Semantic folding theory describes a procedure for encoding the semantics of natural language text in a semantically grounded binary representation. This approach provides a framework for modelling how language data is processed by the neocortex. [1]
Semantic folding theory draws inspiration from Douglas R. Hofstadter's Analogy as the Core of Cognition which suggests that the brain makes sense of the world by identifying and applying analogies. [2] The theory hypothesises that semantic data must therefore be introduced to the neocortex in such a form as to allow the application of a similarity measure and offers, as a solution, the sparse binary vector employing a two-dimensional topographic semantic space as a distributional reference frame. The theory builds on the computational theory of the human cortex known as hierarchical temporal memory (HTM), and positions itself as a complementary theory for the representation of language semantics.

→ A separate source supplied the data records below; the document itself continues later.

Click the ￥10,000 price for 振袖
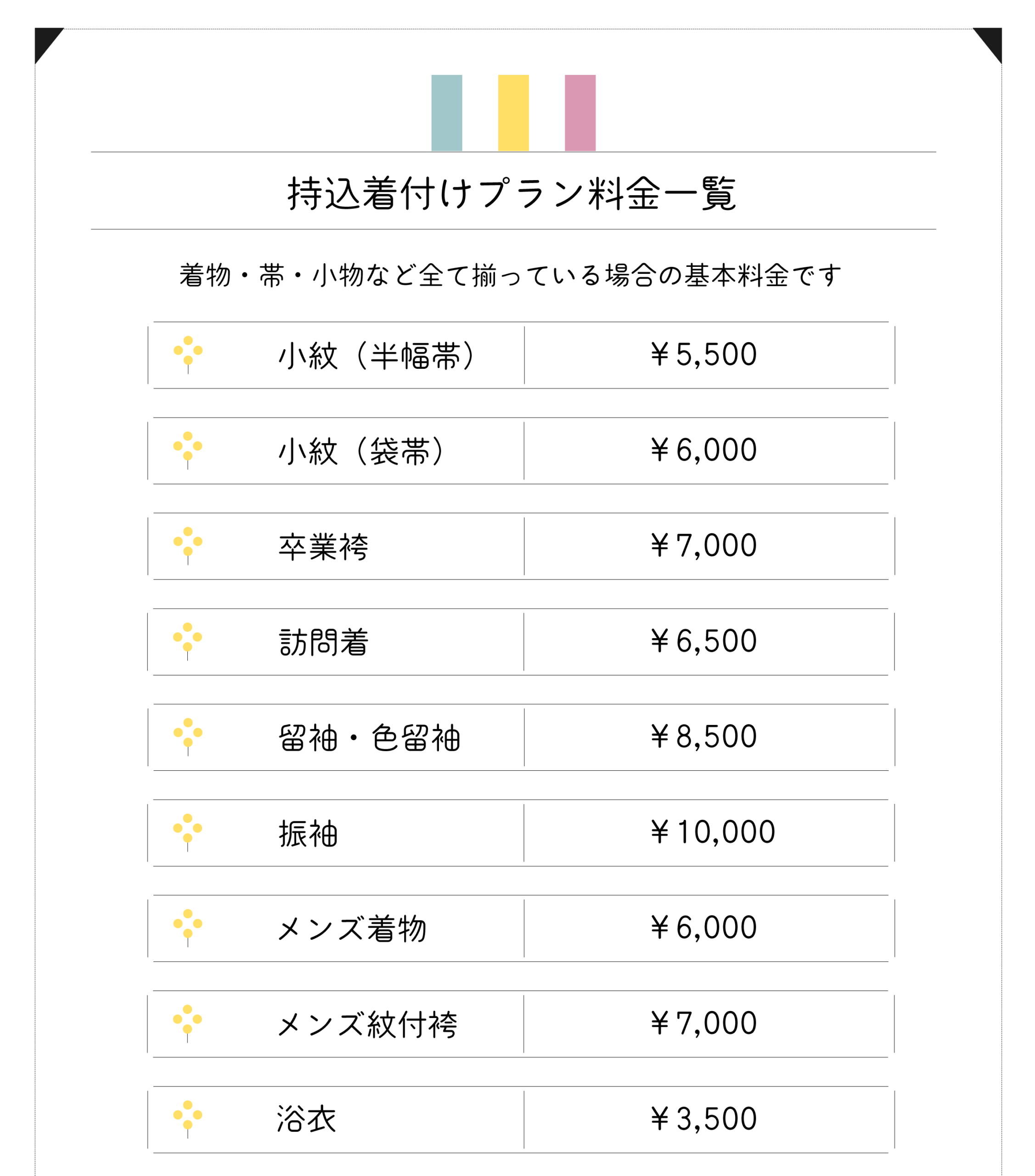The height and width of the screenshot is (1176, 1035). coord(713,832)
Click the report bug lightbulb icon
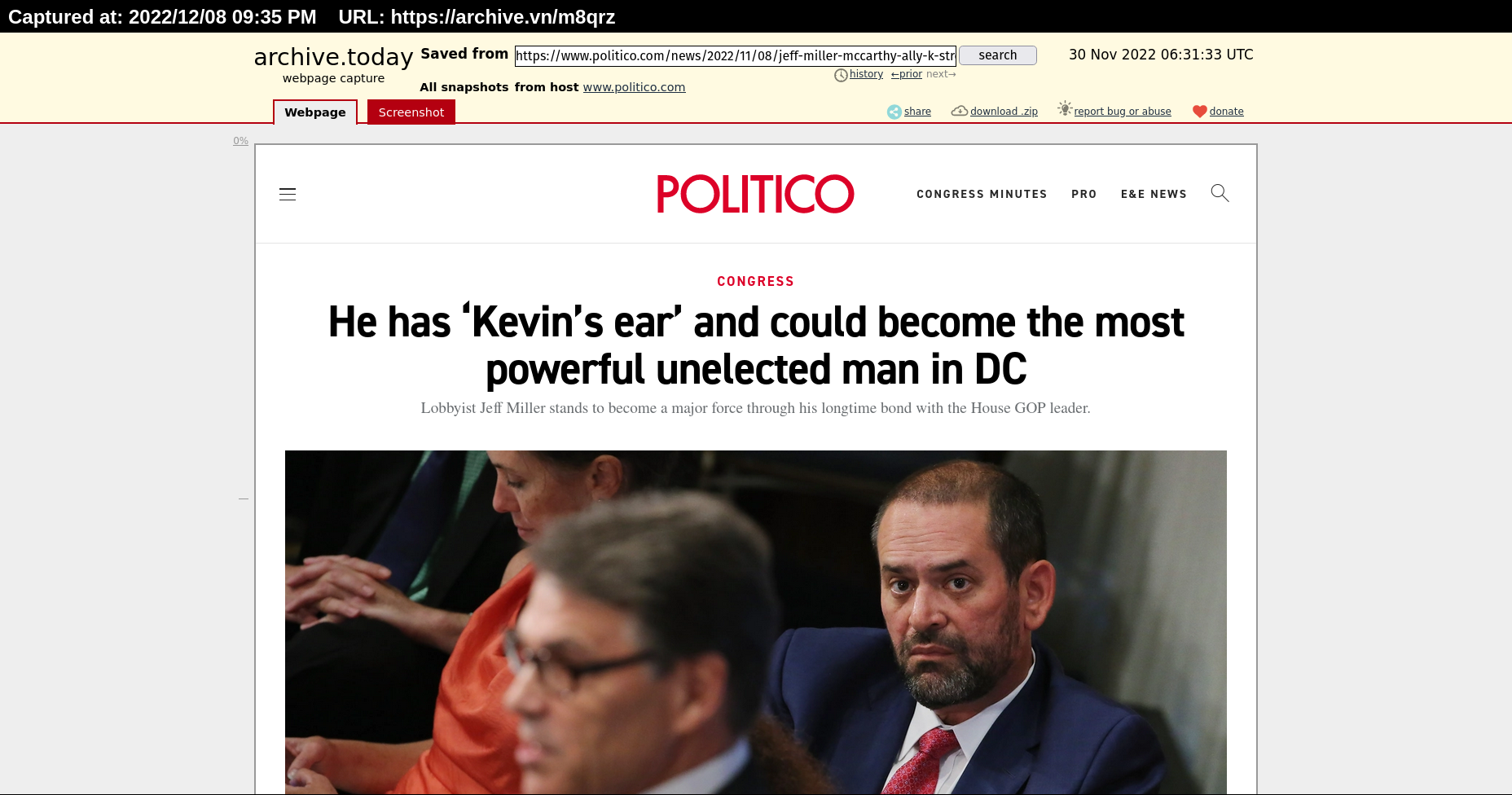The width and height of the screenshot is (1512, 795). [x=1065, y=109]
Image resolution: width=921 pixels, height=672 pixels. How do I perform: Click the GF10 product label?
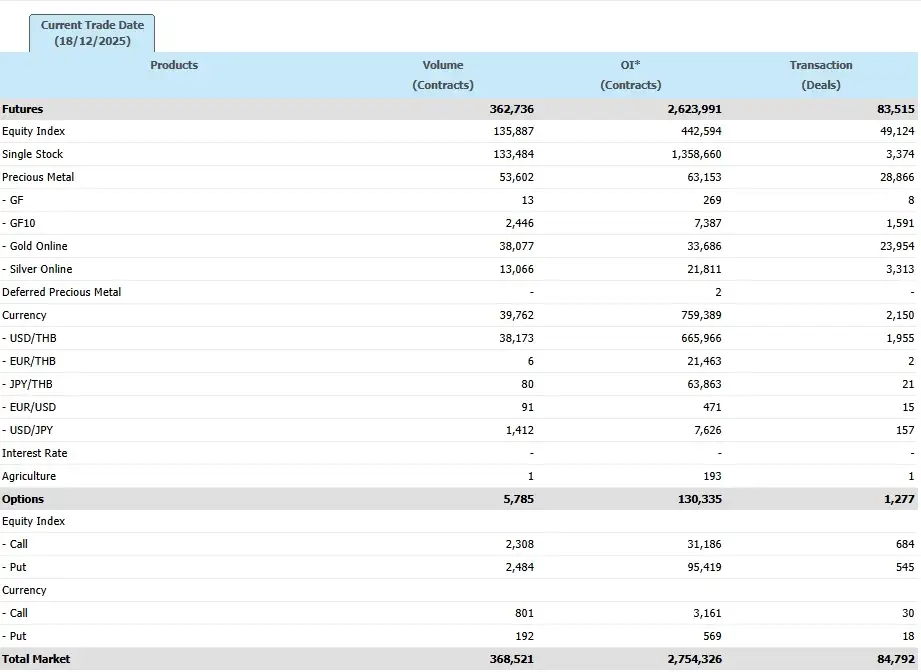coord(22,224)
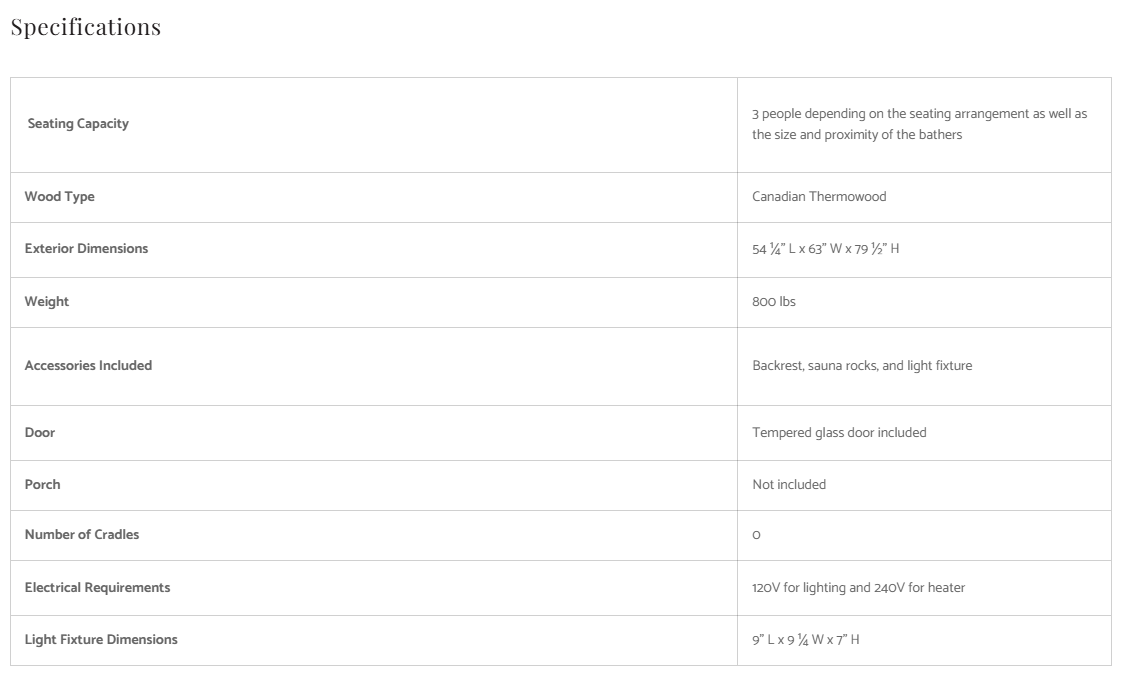Click the Specifications heading
This screenshot has width=1121, height=687.
(85, 27)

A particular strength claimed by this approach is that the resulting binary representation enables complex semantic operations to be performed simply and efficiently at the most basic computational level.
Analogous to the structure of the neocortex, Semantic Folding theory posits the implementation of a semantic space as a two-dimensional grid. This grid is populated by context-vectors [note 1] in such a way as to place similar context-vectors closer to each other, for instance, by using competitive learning principles. This vector space model is presented in the theory as an equivalence to the well known word space model [3] described in the information retrieval literature.
Given a semantic space (implemented as described above) a word-vector [note 2] can be obtained for any given word Y by employing the following algorithm:
For each position X in the semantic map (where X represents cartesian coordinates) if the word Y is contained in the context-vector at position X then add 1 to the corresponding position in the word-vector for Yelse add 0 to the corresponding position in the word-vector for Y
The result of this process will be a word-vector containing all the contexts in which the word Y appears and will therefore be representative of the semantics of that word in the semantic space. It can be seen that the resulting word-vector is also in a sparse distributed representation (SDR) format [Schütze, 1993] & [Sahlgreen, 2006]. [3] [4] Some properties of word-SDRs that are of particular interest with respect to computational semantics are: [5]
Semantic spaces [note 3] [6] in the natural language domain aim to create representations of natural language that are capable of capturing meaning. The original motivation for semantic spaces stems from two core challenges of natural language: Vocabulary mismatch (the fact that the same meaning can be expressed in many ways) and ambiguity of natural language (the fact that the same term can have several meanings).
The application of semantic spaces in natural language processing (NLP) aims at overcoming limitations of rule-based or model-based approaches operating on the keyword level. The main drawback with these approaches is their brittleness, and the large manual effort required to create either rule-based NLP systems or training corpora for model learning. [7] [8] Rule-based and machine learning-based models are fixed on the keyword level and break down if the vocabulary differs from that defined in the rules or from the training material used for the statistical models.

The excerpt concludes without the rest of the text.